Just eight states have data systems that track the supply of teachers available and help align that with district hiring needs, the analysis shows. That includes Illinois, Kentucky, Maryland, New York, North Carolina, Ohio, Tennessee, and West Virginia.
The NCTQ state-by-state analysis, which is released every two years, highlights Maryland's "teacher staffing report" as a model for other states. That report gathers information on graduates from approved teacher-preparation programs and looks at new hires by subject matter, gender, and ethnicity. "These data help determine teacher shortage areas as well as areas of surplus, and when connected with teacher program data, allow the state to predict areas that may be hard to staff in the future so that the state can take necessary and appropriate action to prevent likely shortages before they occur," NCTQ writes.

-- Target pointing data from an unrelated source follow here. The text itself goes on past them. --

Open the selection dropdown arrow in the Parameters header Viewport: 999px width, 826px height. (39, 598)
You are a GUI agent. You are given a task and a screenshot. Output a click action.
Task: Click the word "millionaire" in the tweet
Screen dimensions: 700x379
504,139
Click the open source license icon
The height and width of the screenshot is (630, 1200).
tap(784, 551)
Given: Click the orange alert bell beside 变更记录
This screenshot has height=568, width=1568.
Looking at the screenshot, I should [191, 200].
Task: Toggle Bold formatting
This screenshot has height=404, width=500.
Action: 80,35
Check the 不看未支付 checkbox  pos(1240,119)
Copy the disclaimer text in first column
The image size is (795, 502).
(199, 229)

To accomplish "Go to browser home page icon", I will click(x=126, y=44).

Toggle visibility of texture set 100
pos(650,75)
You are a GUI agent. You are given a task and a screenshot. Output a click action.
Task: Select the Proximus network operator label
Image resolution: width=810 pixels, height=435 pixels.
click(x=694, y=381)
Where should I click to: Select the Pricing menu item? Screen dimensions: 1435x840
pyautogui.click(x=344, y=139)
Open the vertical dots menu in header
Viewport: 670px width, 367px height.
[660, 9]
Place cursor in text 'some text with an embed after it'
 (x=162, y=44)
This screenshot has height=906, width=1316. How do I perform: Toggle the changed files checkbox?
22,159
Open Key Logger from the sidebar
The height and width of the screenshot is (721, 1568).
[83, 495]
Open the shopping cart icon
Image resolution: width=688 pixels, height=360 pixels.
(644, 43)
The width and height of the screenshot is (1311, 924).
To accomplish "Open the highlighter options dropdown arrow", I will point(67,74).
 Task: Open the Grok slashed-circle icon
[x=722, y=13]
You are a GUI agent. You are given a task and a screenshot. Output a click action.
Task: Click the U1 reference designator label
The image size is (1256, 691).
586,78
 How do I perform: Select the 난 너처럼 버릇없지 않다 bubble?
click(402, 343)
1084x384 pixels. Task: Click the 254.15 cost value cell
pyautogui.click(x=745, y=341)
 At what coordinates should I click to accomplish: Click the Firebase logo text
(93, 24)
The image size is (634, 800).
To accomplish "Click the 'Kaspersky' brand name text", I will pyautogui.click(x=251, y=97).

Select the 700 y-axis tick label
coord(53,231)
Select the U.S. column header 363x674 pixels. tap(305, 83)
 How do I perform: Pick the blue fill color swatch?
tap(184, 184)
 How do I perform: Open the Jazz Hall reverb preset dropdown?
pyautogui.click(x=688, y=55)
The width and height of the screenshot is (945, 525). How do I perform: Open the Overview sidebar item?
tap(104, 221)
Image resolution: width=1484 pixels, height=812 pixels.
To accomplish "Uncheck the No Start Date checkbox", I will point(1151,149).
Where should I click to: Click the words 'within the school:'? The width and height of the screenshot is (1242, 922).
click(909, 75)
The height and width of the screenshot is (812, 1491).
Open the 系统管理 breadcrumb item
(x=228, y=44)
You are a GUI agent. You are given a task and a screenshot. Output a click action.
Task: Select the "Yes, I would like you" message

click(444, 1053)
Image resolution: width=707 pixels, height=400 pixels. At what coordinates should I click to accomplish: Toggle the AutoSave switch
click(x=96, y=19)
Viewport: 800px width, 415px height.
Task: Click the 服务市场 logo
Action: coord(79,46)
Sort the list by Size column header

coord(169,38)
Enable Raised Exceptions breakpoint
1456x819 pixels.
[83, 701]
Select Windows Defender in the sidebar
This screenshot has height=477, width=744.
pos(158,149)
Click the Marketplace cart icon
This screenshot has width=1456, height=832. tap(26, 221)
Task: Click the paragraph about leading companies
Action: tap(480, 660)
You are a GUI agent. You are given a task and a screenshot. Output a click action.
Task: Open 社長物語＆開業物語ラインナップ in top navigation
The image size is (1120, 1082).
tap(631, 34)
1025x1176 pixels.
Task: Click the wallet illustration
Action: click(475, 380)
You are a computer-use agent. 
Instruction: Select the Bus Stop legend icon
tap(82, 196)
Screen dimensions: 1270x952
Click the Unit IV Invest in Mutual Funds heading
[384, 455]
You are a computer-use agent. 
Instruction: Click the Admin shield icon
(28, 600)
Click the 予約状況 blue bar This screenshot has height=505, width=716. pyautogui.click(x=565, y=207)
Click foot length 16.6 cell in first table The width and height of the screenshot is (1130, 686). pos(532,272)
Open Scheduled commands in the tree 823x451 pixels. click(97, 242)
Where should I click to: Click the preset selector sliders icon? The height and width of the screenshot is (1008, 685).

Kate Walsh, president of NCTQ, which publishes ratings of teacher-preparation programs (using a process some say is flawed), has argued for putting more pressure on preservice teachers to get trained in high-need areas. Teacher-preparation programs tend to overproduce graduates with elementary education degrees, and yet many secondary science and special education positions go unfilled. But college of education faculty often balk at the idea of telling students what they can and can't study.
The analysis also, for the first time, looks at what states are doing to increase diversity in the teaching force.
Nineteen states have taken concrete actions to encourage more people of color to enter teaching.